Schrijf het deel van de vermeldingen over dat bij het begin ervan start en eindigt met de regel waarin "Партнёры (323, 2376)" staat, beide grenzen inbegrepen. Laat de afbeeldingen weg.

Vermeldingen van interface-elementen
- - - - - - -

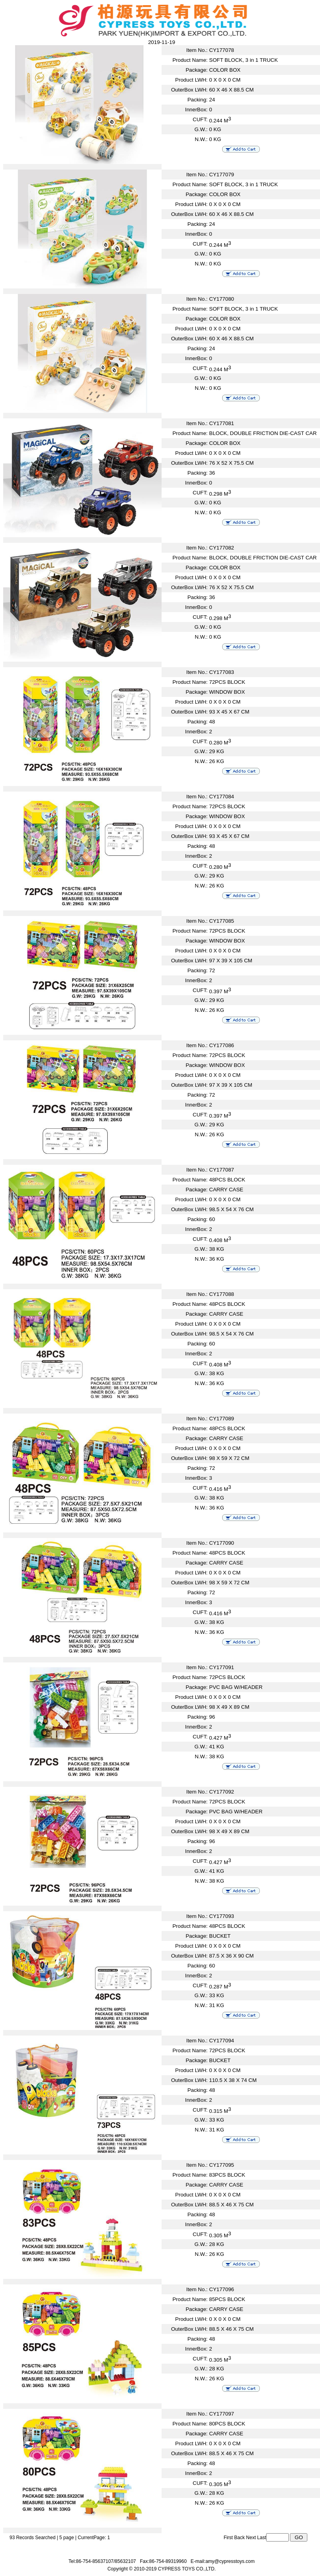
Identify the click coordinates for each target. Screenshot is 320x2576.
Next (251, 2537)
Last (261, 2537)
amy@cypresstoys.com (230, 2561)
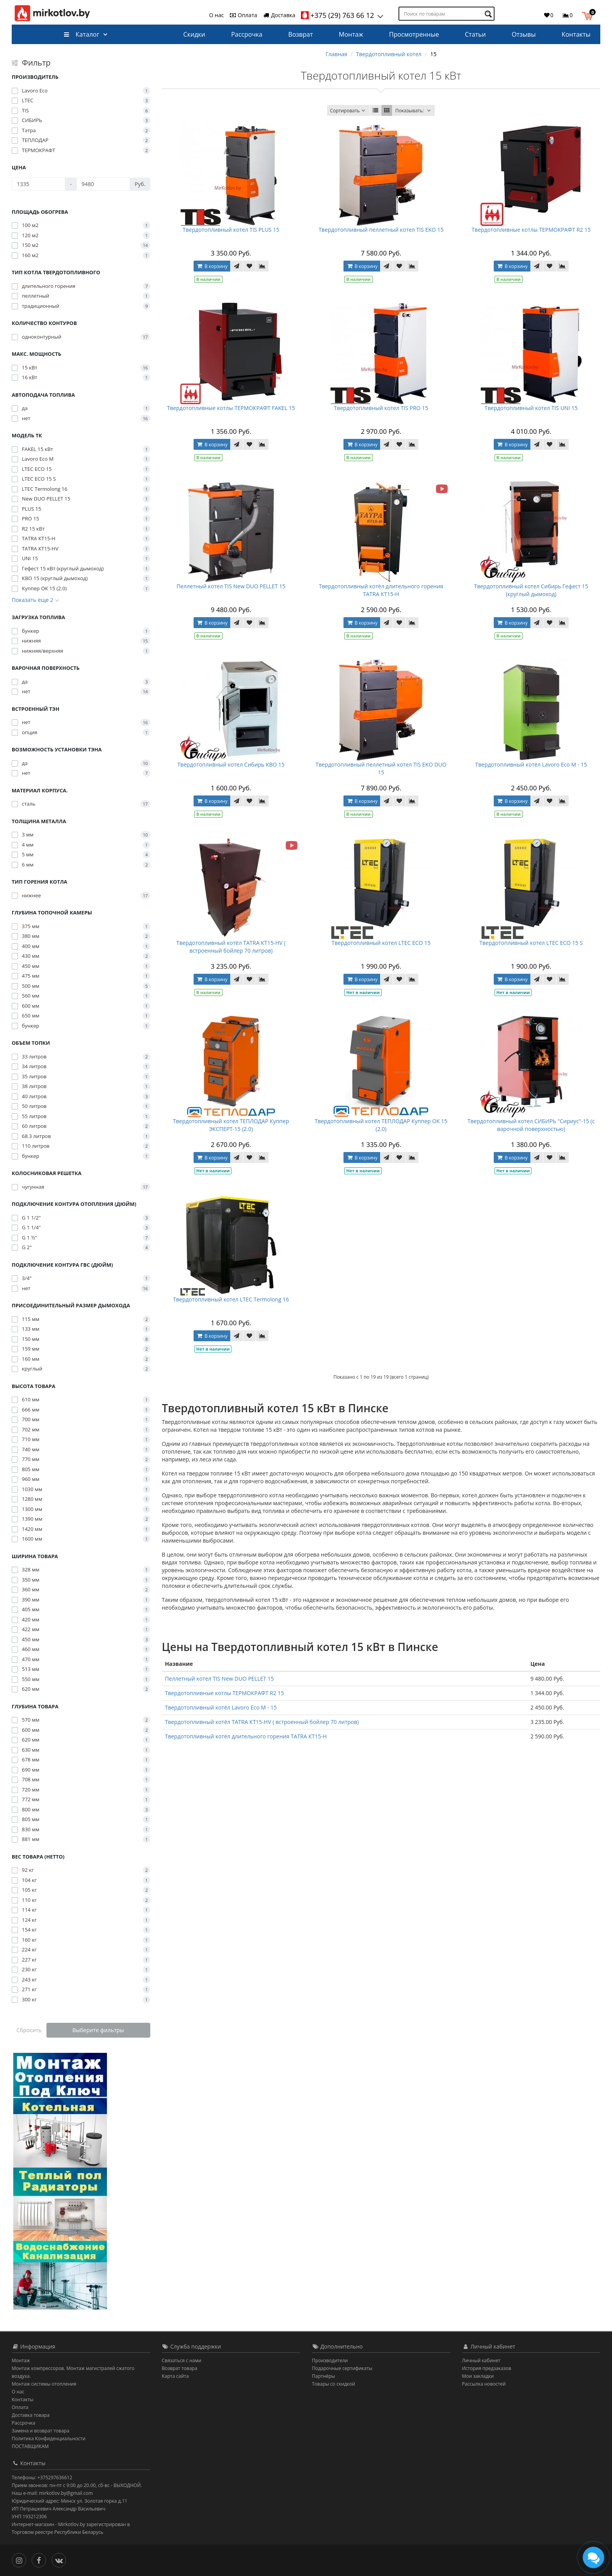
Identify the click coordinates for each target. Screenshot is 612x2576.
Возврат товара (179, 2368)
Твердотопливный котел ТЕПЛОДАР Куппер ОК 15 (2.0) (381, 1125)
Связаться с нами (181, 2360)
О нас (216, 15)
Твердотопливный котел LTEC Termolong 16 (231, 1299)
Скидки (194, 34)
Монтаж (351, 34)
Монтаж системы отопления (44, 2384)
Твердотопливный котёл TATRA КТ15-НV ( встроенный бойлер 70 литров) (231, 946)
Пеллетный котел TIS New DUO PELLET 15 (230, 586)
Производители (330, 2360)
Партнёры (323, 2376)
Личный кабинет (481, 2360)
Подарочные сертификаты (342, 2368)
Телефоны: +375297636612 (42, 2477)
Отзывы (524, 34)
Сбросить (29, 2030)
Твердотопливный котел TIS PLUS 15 (231, 229)
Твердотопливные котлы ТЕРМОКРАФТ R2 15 (531, 229)
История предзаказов (486, 2368)
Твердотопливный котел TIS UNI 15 (531, 408)
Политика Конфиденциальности (48, 2438)
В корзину (212, 266)
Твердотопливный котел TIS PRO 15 (381, 408)
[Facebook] (41, 2559)
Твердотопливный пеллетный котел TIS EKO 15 (380, 229)
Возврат (300, 34)
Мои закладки (478, 2376)
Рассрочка (246, 34)
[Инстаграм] (21, 2559)
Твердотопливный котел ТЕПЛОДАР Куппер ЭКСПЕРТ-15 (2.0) (231, 1125)
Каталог (81, 34)
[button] (589, 15)
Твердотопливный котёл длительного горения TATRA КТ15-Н (381, 590)
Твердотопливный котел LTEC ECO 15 (381, 942)
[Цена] (38, 184)
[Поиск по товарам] (489, 13)
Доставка (279, 15)
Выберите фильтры (98, 2030)
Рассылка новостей (484, 2384)
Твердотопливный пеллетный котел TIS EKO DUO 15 (381, 768)
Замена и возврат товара (40, 2430)
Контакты (576, 34)
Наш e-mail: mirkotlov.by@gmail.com (52, 2493)
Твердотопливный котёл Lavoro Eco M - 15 (531, 764)
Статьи (475, 34)
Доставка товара (31, 2415)
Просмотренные (414, 34)
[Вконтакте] (61, 2559)
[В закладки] (249, 266)
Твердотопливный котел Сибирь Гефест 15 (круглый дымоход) (531, 590)
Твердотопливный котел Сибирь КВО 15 (231, 764)
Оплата (243, 15)
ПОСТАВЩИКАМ (30, 2446)
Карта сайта (175, 2376)
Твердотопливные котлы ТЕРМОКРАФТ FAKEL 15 (231, 408)
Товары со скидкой (333, 2384)
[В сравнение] (262, 266)
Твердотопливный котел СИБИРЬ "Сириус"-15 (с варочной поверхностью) (531, 1125)
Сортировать (348, 110)
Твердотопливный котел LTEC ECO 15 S (531, 942)
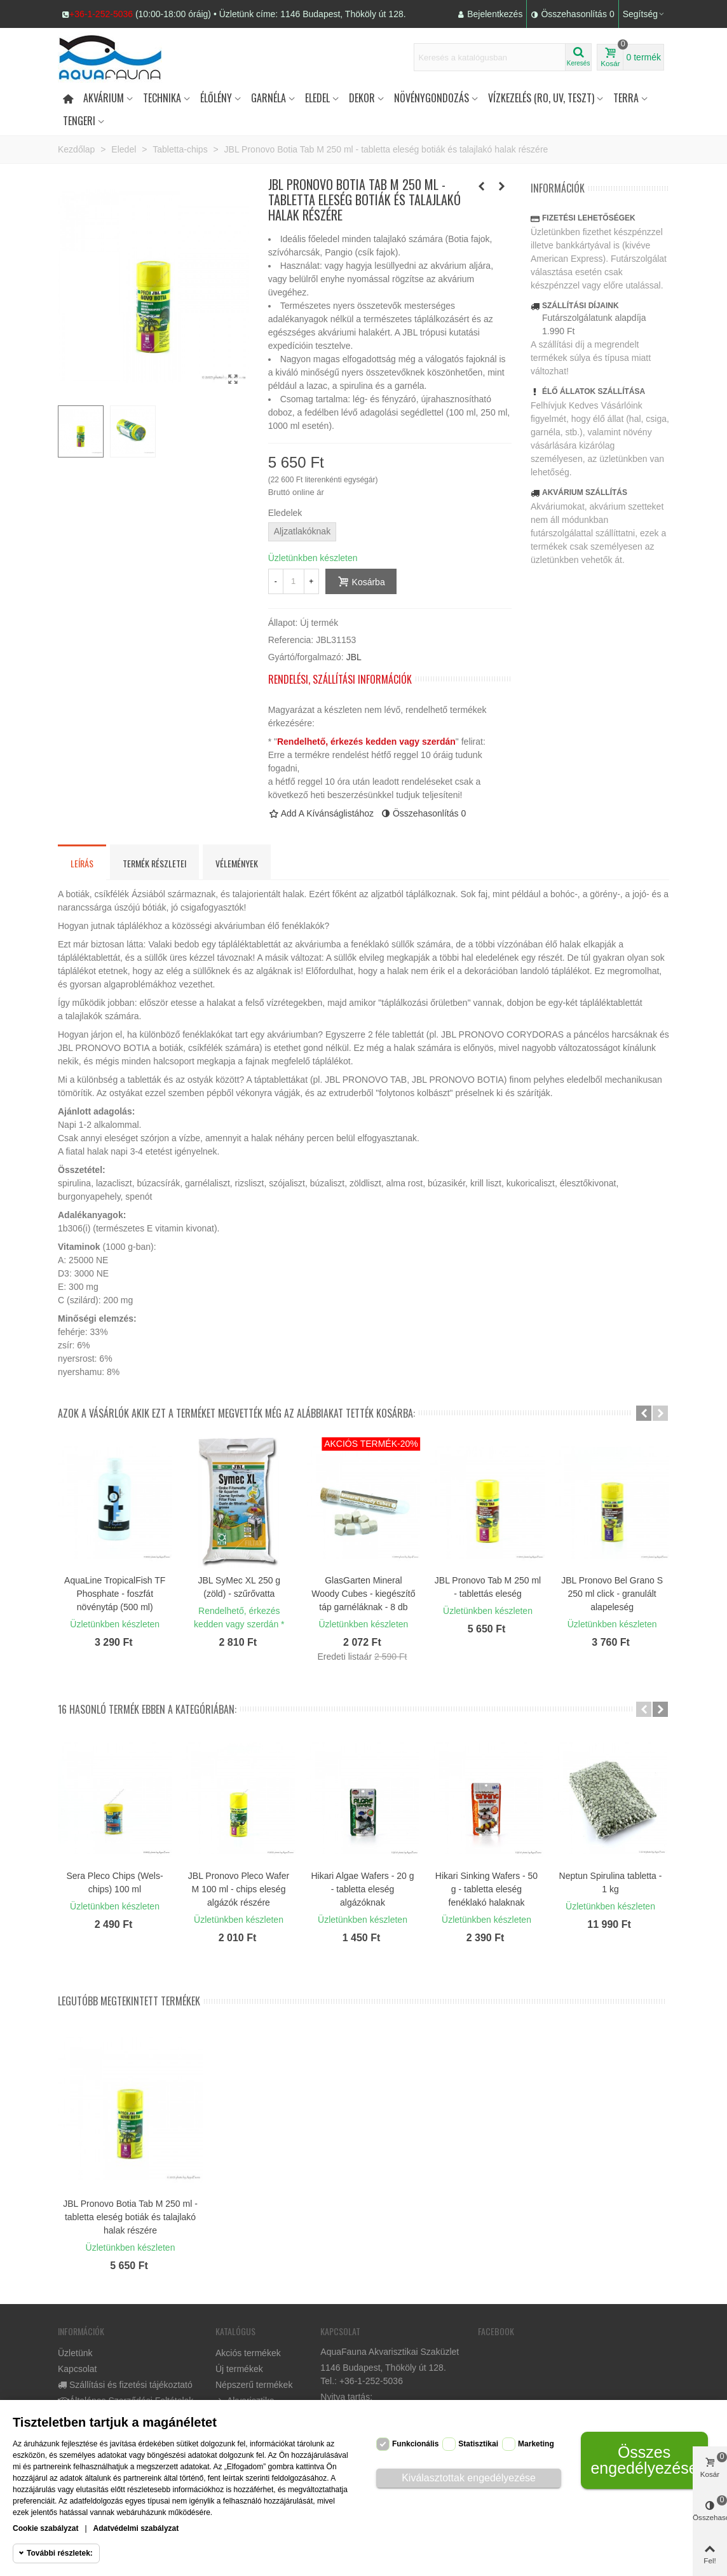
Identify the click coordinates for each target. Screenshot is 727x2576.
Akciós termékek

- - - - - - -

__Geschreven antwoord__:
Identify the click coordinates for each target. Screenshot is 320x2576.
Next (251, 2537)
Last (261, 2537)
amy@cypresstoys.com (230, 2561)
Identify the click coordinates for each target. Screenshot is 612x2576.
Возврат товара (179, 2368)
Твердотопливный котел ТЕПЛОДАР Куппер ОК 15 (2.0) (381, 1125)
Связаться с нами (181, 2360)
О нас (216, 15)
Твердотопливный котел LTEC Termolong 16 (231, 1299)
Скидки (194, 34)
Монтаж (351, 34)
Монтаж системы отопления (44, 2384)
Твердотопливный котёл TATRA КТ15-НV ( встроенный бойлер 70 литров) (231, 946)
Пеллетный котел TIS New DUO PELLET 15 (230, 586)
Производители (330, 2360)
Партнёры (323, 2376)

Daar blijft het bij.